Стеганая обивка мебели: кровати, кресел, тумбочек — требовала невероятной усидчивости и терпения. В полном одиночестве, сосредоточенно она пришивала пуговицы к материи: триста, четыреста, пятьсот штук. Потом задумчиво смотрела на свою работу и говорила: «Нет, все-таки не подходит по цвету». Или же ее не удовлетворяло само расположение пуговиц, их группировка. И тогда все начиналось сначала — несметное количество пришиваемых кругляшек — деловито, без раздражения, в каком-то даже упоении этим мирным однообразием.
«Запомни, все, что ты здесь видишь, Алеша, самого высокого вкуса», — сказала Ирина Сергеевна моему отцу в один из визитов к Орловой.
В который раз приходится повторять, что при всем отсутствии высокомерия и снобизма это был закрытый для артистических компаний дом. Да и не только для артистических. Когда однажды сын Александрова — Дуглас — во время отъезда хозяев провел в их доме веселую студенческую недельку, то Орлова, вернувшись из поездки, довольно решительно потребовала никогда впредь его надолго не приглашать. Практически ему было отказано от дома. Это была проблема Александрова — видеться с сыном там, где это всех бы устроило, но никак не в том месте, негласный кодекс которого был однажды нарушен.
И тем не менее то лето 47-го Павла Леонтьевна Вульф, Тата и мой отец провели в этом доме, где «шли работы по оборудованию и совершенствованию жизни, которая в нашем понимании уже давно достигла идеала» (А. В. Щеглов. «Ирина Вульф и современники»). Это был знак особого расположения и доверия, прежде всего к Ирине Сергеевне, которая, когда могла, приезжала во Внуково после репетиций и спектаклей. Это был период Венецианского фестиваля, откуда Орлова послала Вульф сохранившуюся до сих пор открытку с чудесным, солнечно-пестрым видом города.
Что-то неназываемо связывало этих женщин — отстраненное понимание времени и себя в нем, сдержанные силы характеров и западная повадка, абсолютно лишенная у обеих слезливой женской расхлябанности. И наконец, драматическая общность прошлого, до которого они, может быть, и не добирались в своих беседах, но оно постоянно присутствовало неким водяным знаком, соединяя всех: кто жил, выживал, оставался в живых в то время.
О своем первом муже — латыше Андрее Берзине — Орлова никому не рассказывала.

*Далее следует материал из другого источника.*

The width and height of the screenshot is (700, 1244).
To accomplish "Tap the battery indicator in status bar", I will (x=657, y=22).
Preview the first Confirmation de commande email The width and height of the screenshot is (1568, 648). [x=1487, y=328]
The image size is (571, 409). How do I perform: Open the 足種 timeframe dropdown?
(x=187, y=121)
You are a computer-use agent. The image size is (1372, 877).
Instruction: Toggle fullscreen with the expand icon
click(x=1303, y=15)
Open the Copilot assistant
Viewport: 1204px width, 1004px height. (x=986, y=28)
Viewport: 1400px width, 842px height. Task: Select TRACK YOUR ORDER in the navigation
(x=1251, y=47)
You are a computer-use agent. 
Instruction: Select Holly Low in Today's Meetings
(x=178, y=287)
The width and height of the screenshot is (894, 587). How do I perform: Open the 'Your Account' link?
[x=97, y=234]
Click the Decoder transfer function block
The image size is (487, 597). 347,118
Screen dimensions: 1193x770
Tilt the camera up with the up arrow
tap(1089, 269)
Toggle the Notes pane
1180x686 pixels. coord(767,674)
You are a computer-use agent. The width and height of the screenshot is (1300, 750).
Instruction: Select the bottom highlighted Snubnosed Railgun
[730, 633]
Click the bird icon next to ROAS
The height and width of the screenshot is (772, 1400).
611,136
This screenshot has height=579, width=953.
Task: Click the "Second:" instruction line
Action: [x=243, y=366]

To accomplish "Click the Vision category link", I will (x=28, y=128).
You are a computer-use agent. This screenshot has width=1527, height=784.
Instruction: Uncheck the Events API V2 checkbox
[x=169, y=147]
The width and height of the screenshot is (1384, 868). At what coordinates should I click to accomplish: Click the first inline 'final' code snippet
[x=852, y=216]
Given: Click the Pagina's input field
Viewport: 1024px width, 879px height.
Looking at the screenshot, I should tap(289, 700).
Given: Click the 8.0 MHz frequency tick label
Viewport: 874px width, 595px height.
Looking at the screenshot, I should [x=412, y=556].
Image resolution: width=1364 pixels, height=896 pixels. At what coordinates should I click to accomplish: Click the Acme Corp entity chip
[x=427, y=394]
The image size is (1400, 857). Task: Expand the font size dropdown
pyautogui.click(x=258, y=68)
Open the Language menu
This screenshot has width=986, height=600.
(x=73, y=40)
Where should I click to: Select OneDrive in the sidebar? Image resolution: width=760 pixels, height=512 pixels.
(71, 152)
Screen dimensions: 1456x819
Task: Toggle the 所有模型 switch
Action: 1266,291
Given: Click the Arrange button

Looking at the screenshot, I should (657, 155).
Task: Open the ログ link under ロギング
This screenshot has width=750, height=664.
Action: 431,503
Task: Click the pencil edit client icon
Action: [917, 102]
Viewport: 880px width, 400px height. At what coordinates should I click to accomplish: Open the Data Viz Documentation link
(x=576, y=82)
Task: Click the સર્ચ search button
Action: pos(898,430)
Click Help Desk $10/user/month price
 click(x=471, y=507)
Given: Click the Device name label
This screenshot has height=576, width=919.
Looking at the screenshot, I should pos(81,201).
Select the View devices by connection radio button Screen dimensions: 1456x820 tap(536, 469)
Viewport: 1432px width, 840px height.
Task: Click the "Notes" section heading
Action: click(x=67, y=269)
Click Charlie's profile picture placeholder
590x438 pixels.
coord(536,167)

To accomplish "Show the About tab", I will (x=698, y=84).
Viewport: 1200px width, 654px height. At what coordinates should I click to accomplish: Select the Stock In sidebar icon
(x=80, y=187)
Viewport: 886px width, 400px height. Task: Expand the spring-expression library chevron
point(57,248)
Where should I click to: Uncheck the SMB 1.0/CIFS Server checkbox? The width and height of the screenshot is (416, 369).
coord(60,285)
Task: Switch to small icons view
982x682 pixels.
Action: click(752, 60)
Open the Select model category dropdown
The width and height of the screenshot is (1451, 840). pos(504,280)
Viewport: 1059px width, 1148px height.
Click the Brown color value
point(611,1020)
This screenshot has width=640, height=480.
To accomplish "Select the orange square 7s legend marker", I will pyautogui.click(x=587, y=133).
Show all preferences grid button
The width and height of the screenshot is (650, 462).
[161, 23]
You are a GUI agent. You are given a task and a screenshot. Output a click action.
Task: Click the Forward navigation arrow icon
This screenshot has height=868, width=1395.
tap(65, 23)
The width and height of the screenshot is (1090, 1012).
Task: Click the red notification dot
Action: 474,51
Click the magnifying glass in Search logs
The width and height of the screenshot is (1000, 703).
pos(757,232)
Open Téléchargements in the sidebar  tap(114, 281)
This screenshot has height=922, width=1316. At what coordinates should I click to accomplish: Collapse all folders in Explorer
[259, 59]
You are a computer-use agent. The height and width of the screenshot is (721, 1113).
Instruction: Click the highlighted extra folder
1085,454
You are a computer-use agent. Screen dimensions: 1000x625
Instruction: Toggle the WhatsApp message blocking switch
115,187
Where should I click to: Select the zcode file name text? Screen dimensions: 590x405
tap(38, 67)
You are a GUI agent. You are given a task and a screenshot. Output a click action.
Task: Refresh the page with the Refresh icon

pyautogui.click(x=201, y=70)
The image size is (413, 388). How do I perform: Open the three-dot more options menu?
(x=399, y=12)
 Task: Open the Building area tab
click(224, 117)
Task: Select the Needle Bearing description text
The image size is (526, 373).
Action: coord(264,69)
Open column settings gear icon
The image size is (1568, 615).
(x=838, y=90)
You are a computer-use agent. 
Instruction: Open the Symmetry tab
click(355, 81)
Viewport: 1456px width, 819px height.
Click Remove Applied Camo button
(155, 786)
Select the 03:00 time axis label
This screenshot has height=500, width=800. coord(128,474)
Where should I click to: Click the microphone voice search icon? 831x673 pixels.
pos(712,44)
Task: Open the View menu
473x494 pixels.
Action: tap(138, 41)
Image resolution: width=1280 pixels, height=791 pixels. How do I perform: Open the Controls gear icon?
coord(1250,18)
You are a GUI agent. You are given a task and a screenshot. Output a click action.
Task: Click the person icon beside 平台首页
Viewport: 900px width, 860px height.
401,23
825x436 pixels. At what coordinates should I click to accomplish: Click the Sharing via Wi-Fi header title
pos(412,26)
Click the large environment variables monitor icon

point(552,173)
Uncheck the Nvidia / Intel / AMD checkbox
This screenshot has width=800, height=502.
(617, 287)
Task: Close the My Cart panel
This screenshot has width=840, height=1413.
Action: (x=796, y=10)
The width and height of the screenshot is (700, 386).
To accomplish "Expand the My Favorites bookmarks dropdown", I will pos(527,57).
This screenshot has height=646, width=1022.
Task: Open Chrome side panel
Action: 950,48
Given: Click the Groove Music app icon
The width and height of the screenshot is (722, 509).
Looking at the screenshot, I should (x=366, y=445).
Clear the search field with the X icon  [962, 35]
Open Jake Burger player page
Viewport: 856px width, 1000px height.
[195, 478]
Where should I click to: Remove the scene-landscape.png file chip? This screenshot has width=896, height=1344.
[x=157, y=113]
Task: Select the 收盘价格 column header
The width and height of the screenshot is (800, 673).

И только в минуты особой откровенности можно было что-то услышать от Ирины Сергеевны: о ее втором муже — эстонце Павле Врабеце. Неотразимый красавец, актер, он работал в Ростове-на-Дону вплоть до 1937 года, а потом уехал в Таллин, в еще не оккупированную Советами Эстонию, и звал Ирину к себе. Одна очень известная театральная актриса — имя ее достаточно легко вычисляется — настрочила в НКВД донос, в котором писала, что Ирина Вульф связана с иностранцем и т. д. Многие родственники этой актрисы были посажены перед войной. Бабушка видела этот донос своими глазами, когда ее вызывали на допросы. Она узнала почерк. Ее вскоре оставили в покое. А с актрисой этой она около сорока лет проработала в одном театре — и никогда, ни одним словом не упоминала про то письмо.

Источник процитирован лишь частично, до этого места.